# [Problem 1]
Answer these questions from the passage on Bossuet that follows:
(a) Whom does Balmez mention as apparently denying the right maintained here?
(b) According to the quoted Bossuet line on empires, what do revolutions of empires serve to do?
(c) In the words that close the passage, what will our finest opponent become tomorrow?

# [Document]

Balmez mentions Bossuet as apparently one who denies the right here
maintained; and we may with profit read some things Bossuet has said in
another context, yet which touches closely what is our concern. Writing
of _Les Empires_, thus Bossuet: "Les révolutions des empires sont
réglées par la providence, et servent à humilier les princes." This is
hardly calculated to deter us from a bid for freedom; and if we go on to
read what he has written further under this heading, we get testimony to
the hardihood and love of freedom and country that distinguished early
Greece and Rome in language of eloquence that might inflame any people
to liberty. Of undegenerate Greece, free and invincible: "Mais ce que la
Grece avait de plus grand était une politique ferme et prévoyante, qui
savait abandonner, hasarder et défendre, ce qu'il fallait; et, ce qui
est plus grand encore, un courage que l'amour de la liberté et celui de
la patrie rendaient invincible." Of undegenerate Rome, her liberty: "La
liberté leur était donc un trésor qu'ils préferoient à toutes les
richesses de l'univers." Again: "La maxime fondamentale de la
république était de regarder la liberté comme une chose inséparable du
nom Roman." And her constancy: "Voila de fruit glorieux de la patience
Romaine. Des peuples qui s'enhardissaient et se fortifiaient par leurs
malheurs avaient bien raison de croire qu'on sauvait tout pourvu qu'on
ne perdit pas l'esperance." And again: "Parmi eux, dans les états les
plus tristes, jamais les faibles conseils n'ont été seulement écoutés."
The reading of such a fine tribute to the glory of ancient liberties is
not likely to diminish our desire for freedom; rather, to add to the
natural stimulus found in our own splendid traditions, the further
stimulus of this thought that must whisper to us: "Persevere and
conquer, and to-morrow our finest opponent will be our finest panegyrist
when the battle has been fought and won."

# [Problem 2]
Echo the records below word for word, starting at the line that contains "This screenshot has" and ending at the line that contains "center [813, 85].". Leave the pictures out of your answer.

# [Material for this exercise]
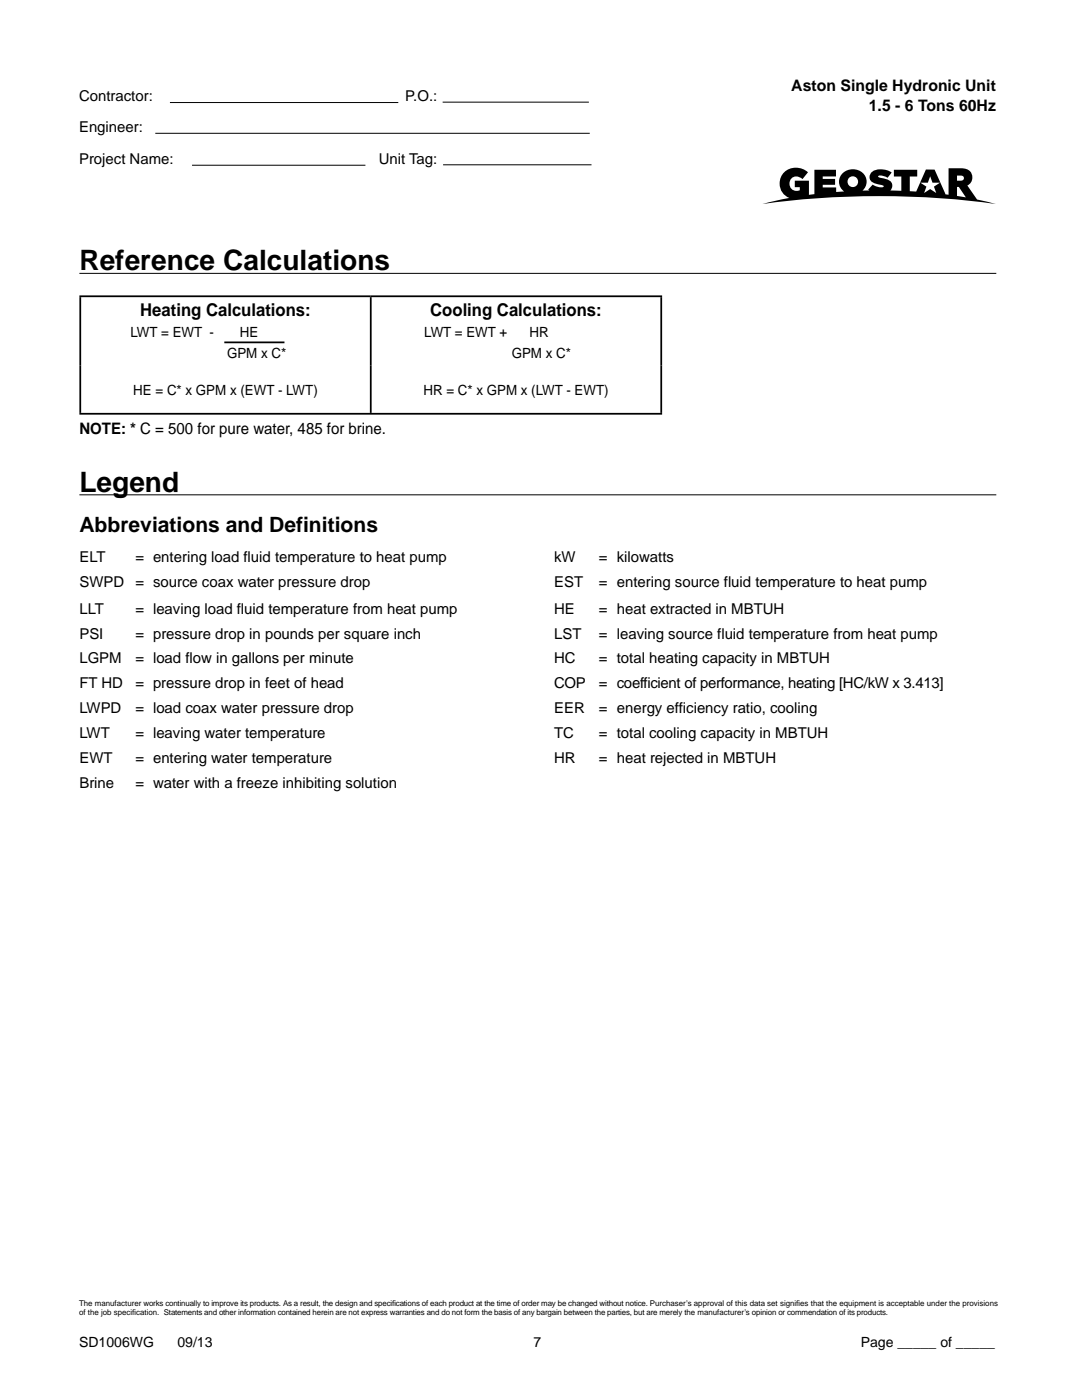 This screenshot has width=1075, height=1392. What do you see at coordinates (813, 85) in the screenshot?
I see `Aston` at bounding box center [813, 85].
--
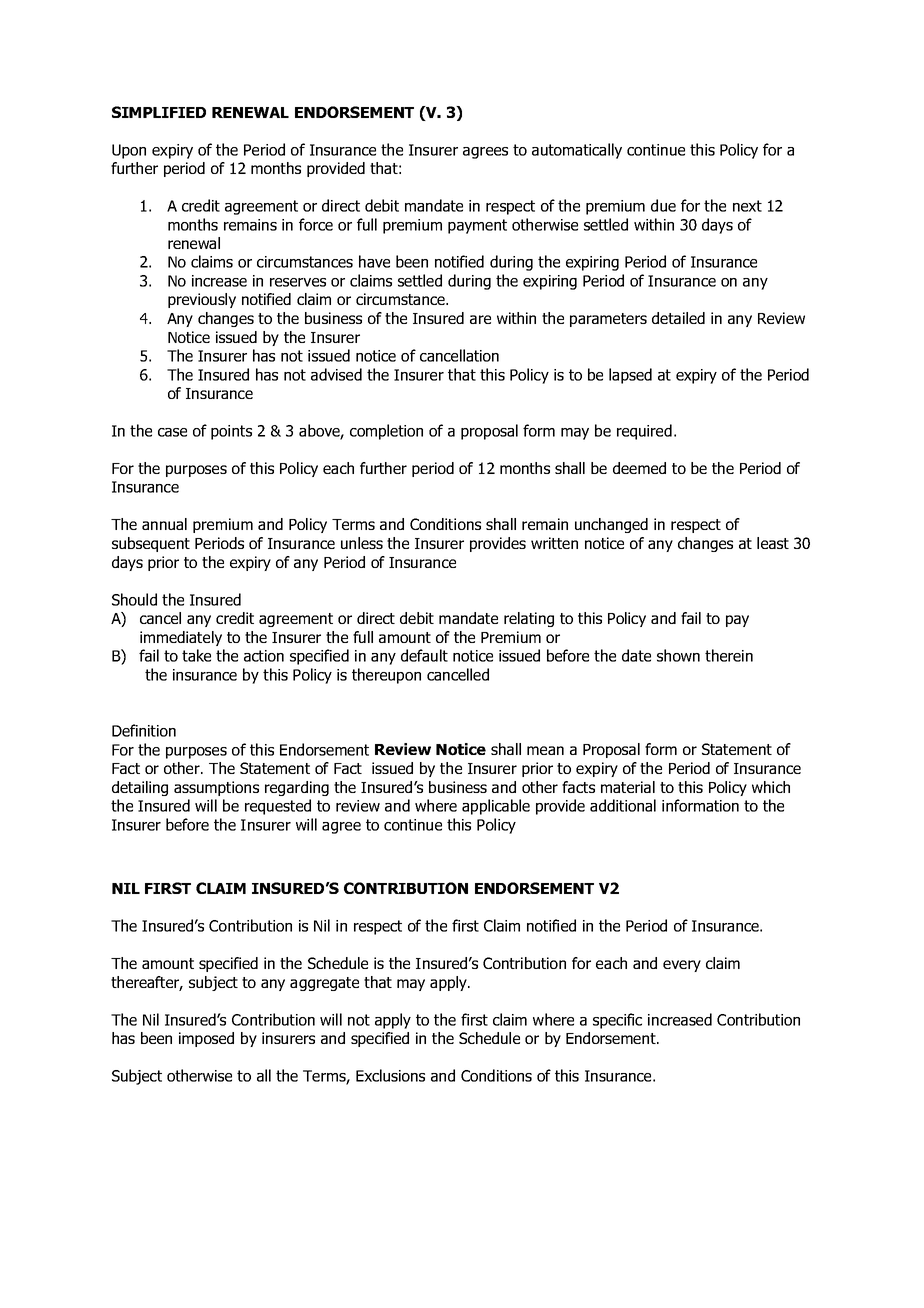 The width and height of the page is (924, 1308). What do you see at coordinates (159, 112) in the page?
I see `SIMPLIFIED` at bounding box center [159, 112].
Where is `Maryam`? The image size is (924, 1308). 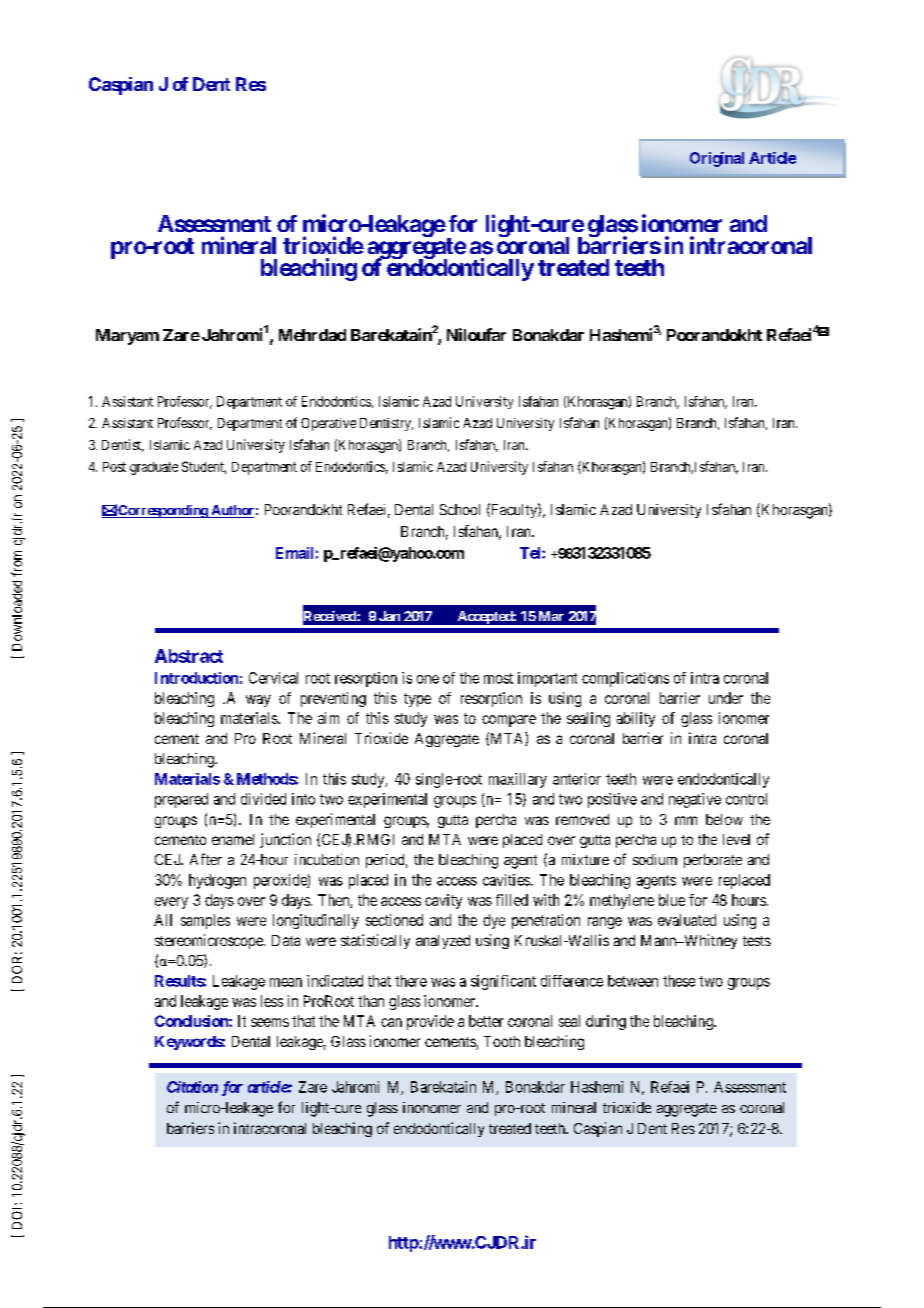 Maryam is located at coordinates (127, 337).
--
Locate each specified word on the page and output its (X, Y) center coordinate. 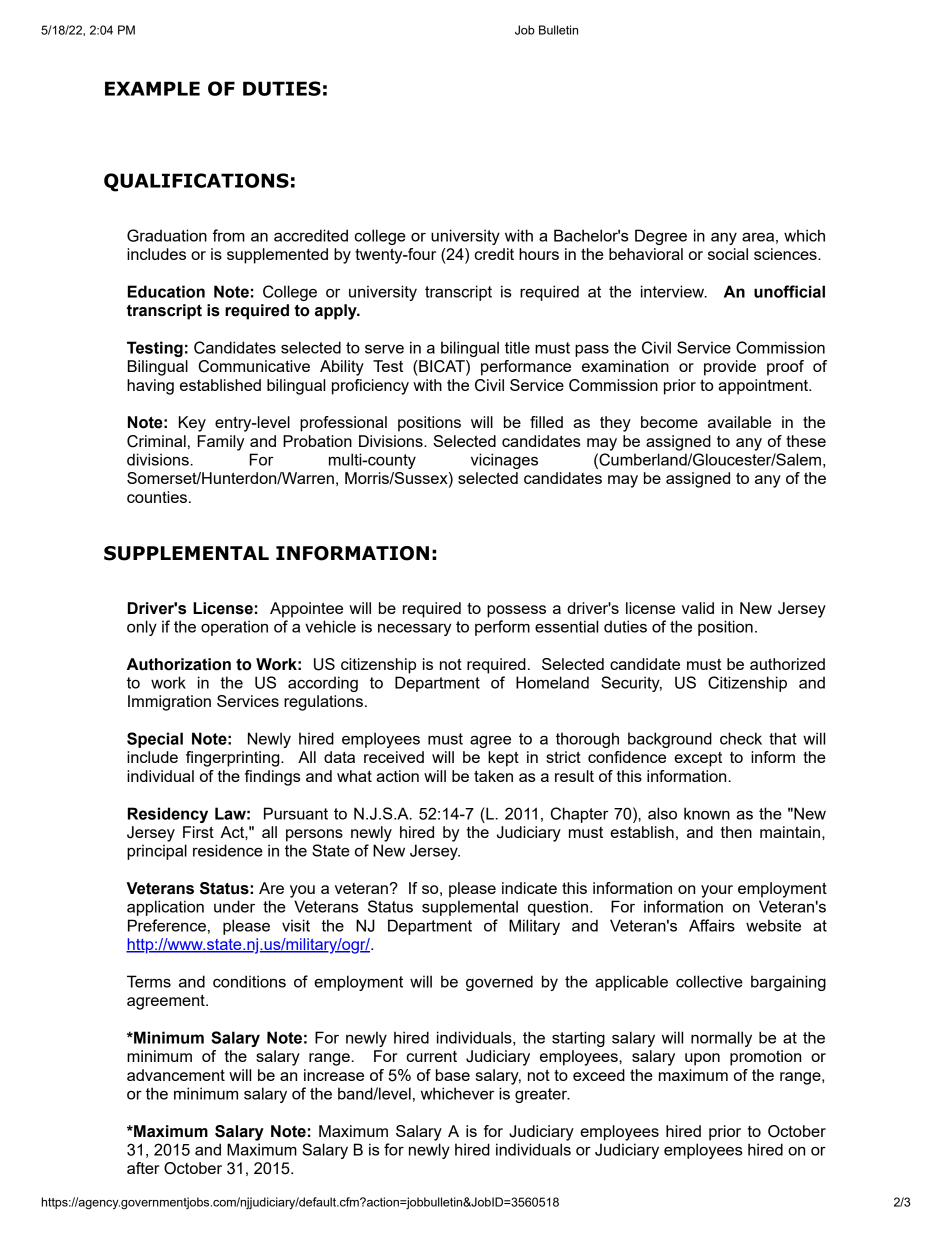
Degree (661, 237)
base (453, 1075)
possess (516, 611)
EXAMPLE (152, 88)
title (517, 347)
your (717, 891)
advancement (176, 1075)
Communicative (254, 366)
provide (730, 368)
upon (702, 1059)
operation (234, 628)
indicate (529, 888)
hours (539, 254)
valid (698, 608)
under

# [Exercise result 1]
(a) Bossuet.
(b) They serve to humble princes ("servent à humilier les princes").
(c) Our finest panegyrist.</t1>

# [Exercise result 2]
 This screenshot has width=1075, height=1392. What do you see at coordinates (813, 85) in the screenshot?
I see `Aston` at bounding box center [813, 85].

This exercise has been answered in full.